WHAT TO PRODUCE:
Using the listing below, show all lines that hold the word "dropdown".

DATA EXTRACT:
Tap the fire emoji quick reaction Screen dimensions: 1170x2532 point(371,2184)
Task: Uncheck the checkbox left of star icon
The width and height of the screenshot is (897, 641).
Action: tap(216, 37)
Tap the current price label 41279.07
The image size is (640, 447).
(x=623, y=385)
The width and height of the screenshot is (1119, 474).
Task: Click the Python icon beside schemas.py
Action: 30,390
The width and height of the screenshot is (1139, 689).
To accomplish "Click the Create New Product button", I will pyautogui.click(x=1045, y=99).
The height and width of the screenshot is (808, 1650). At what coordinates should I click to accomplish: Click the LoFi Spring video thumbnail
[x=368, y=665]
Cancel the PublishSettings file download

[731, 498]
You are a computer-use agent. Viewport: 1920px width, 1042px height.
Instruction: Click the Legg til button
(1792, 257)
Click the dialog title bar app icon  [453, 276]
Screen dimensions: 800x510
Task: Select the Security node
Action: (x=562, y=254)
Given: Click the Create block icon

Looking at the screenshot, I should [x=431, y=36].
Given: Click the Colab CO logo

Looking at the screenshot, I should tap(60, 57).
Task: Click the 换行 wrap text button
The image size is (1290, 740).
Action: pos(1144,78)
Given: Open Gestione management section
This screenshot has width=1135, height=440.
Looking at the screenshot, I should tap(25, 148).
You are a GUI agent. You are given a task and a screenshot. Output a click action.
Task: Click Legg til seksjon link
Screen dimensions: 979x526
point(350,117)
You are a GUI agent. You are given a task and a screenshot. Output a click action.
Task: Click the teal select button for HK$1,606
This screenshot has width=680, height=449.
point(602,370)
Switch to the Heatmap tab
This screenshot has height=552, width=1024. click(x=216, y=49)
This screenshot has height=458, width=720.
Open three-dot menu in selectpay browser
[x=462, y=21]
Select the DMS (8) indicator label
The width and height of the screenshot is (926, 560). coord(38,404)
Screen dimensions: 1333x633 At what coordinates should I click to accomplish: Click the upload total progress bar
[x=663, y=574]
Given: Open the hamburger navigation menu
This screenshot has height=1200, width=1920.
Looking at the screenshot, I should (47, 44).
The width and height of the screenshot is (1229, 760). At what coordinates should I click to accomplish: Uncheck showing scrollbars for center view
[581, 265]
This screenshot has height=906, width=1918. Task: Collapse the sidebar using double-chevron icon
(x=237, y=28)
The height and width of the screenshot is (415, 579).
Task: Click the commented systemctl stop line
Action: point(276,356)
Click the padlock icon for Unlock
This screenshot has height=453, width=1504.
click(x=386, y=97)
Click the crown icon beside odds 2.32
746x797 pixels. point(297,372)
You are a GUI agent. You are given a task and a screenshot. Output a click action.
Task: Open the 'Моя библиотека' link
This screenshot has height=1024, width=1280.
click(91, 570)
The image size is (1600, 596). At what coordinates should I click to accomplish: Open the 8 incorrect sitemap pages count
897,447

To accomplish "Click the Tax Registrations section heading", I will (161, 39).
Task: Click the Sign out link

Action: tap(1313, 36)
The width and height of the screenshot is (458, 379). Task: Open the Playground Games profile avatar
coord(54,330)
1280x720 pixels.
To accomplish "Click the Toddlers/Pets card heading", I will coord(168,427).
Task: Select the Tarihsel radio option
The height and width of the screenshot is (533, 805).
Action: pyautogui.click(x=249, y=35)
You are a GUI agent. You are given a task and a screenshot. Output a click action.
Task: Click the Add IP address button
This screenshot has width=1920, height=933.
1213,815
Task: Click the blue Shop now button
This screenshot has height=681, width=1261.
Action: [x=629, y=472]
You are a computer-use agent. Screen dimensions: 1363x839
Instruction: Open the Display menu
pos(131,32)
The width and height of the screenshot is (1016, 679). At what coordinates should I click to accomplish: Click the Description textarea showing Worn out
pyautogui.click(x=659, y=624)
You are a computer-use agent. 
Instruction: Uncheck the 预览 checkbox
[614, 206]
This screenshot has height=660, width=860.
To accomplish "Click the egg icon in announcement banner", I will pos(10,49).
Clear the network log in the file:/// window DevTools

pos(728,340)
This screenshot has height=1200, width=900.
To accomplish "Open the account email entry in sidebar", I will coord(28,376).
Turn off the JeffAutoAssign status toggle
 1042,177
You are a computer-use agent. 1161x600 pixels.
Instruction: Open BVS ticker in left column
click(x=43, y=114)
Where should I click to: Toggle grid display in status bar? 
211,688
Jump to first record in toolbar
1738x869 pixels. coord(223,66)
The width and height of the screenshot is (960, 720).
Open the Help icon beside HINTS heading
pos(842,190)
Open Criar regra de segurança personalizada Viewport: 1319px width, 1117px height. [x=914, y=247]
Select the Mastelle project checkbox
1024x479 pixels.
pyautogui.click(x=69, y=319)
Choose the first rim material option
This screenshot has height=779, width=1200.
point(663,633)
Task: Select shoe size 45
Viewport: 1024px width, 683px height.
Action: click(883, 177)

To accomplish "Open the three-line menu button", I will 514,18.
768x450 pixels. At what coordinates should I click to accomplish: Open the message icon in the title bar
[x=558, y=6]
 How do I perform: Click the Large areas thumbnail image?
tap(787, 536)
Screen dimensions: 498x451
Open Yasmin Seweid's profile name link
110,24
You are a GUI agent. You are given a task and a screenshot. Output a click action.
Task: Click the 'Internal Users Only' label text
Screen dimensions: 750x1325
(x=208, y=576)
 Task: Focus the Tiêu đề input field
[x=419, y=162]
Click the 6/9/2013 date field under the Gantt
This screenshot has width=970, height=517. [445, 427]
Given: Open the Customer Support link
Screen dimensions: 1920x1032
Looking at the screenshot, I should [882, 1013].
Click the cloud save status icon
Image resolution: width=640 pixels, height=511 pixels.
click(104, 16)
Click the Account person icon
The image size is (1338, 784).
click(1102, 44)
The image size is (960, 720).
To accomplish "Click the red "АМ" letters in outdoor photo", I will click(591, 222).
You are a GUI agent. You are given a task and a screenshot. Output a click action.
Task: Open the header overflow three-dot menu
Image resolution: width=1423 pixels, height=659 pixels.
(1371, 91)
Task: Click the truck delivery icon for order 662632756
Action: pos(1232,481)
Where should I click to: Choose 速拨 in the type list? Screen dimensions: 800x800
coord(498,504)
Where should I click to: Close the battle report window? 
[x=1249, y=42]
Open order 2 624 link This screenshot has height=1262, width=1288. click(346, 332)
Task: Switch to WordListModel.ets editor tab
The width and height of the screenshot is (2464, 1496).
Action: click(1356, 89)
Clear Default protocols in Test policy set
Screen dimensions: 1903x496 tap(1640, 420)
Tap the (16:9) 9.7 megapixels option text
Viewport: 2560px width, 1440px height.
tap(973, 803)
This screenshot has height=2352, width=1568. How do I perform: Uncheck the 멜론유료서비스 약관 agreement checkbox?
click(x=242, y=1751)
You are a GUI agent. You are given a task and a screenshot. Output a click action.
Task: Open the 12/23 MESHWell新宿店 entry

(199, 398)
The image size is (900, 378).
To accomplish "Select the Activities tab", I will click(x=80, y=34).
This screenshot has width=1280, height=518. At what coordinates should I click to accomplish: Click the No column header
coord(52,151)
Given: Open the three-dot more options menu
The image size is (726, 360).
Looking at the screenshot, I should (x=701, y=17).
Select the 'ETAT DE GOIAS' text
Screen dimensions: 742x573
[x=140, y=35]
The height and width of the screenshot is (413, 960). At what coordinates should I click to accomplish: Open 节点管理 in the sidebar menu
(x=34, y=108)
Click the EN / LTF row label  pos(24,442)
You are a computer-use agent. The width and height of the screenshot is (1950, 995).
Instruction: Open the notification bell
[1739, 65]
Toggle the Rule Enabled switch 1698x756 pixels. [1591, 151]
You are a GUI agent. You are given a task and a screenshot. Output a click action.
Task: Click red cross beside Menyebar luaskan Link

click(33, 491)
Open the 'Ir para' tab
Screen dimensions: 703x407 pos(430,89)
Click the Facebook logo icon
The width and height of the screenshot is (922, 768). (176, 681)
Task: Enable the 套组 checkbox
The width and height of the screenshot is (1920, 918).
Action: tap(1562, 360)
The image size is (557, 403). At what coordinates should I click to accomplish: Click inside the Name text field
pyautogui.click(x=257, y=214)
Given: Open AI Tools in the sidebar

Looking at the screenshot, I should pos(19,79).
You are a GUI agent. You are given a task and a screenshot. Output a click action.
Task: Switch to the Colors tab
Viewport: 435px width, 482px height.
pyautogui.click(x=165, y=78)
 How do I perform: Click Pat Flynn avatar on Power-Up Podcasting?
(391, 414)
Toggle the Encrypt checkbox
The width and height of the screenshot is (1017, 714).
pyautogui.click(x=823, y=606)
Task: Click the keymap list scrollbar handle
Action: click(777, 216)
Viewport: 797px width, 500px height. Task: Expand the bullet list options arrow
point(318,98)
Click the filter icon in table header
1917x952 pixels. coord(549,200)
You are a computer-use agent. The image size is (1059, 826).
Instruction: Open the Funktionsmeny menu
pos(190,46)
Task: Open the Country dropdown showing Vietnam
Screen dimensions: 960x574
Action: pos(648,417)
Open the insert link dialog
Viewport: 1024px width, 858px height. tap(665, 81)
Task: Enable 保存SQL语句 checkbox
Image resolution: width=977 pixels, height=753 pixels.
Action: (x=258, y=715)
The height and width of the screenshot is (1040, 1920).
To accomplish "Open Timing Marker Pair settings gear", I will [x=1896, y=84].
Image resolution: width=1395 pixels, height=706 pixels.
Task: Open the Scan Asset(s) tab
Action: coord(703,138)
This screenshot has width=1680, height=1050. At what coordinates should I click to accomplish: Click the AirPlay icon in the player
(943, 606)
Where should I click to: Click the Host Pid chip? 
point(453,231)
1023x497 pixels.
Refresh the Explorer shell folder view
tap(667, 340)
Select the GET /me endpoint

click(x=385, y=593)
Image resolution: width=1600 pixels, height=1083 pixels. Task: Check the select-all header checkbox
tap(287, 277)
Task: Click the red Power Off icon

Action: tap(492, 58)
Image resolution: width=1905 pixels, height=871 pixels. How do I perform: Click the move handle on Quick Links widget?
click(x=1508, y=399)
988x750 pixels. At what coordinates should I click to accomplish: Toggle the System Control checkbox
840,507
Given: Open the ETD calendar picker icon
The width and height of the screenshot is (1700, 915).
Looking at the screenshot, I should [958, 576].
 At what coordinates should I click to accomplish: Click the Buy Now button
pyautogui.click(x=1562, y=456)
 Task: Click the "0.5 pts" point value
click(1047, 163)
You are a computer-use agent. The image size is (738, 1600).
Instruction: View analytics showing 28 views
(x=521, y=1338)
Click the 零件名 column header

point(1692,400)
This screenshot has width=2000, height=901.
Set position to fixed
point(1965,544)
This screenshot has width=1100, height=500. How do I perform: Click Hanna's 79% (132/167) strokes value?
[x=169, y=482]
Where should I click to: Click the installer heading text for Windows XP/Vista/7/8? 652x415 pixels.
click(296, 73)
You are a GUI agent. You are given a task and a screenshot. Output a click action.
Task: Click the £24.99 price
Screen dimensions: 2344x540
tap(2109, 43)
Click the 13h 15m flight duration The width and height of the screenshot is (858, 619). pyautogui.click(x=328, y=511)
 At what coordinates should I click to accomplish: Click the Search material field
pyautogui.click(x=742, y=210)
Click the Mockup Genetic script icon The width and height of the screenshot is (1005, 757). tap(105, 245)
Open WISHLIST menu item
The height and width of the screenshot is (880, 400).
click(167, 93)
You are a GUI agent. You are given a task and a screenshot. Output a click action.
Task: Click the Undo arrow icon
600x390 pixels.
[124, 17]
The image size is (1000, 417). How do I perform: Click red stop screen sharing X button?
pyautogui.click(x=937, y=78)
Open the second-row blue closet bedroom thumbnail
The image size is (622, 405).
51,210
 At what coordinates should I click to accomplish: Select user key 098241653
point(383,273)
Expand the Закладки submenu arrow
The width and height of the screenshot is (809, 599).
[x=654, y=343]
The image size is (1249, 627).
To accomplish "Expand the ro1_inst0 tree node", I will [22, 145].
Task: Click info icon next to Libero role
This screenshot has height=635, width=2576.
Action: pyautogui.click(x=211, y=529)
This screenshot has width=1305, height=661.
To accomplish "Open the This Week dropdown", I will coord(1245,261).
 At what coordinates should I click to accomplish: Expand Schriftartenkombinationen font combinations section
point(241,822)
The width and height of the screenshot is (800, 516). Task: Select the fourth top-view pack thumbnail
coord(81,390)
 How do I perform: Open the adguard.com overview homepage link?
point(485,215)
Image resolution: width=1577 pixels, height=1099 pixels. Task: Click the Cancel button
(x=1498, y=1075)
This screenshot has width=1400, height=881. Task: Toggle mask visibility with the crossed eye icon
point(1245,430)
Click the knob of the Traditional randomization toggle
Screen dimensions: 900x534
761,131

TASK RESPONSE:
Task: Open the Country dropdown showing Vietnam
To accomplish "Open the This Week dropdown", I will coord(1245,261).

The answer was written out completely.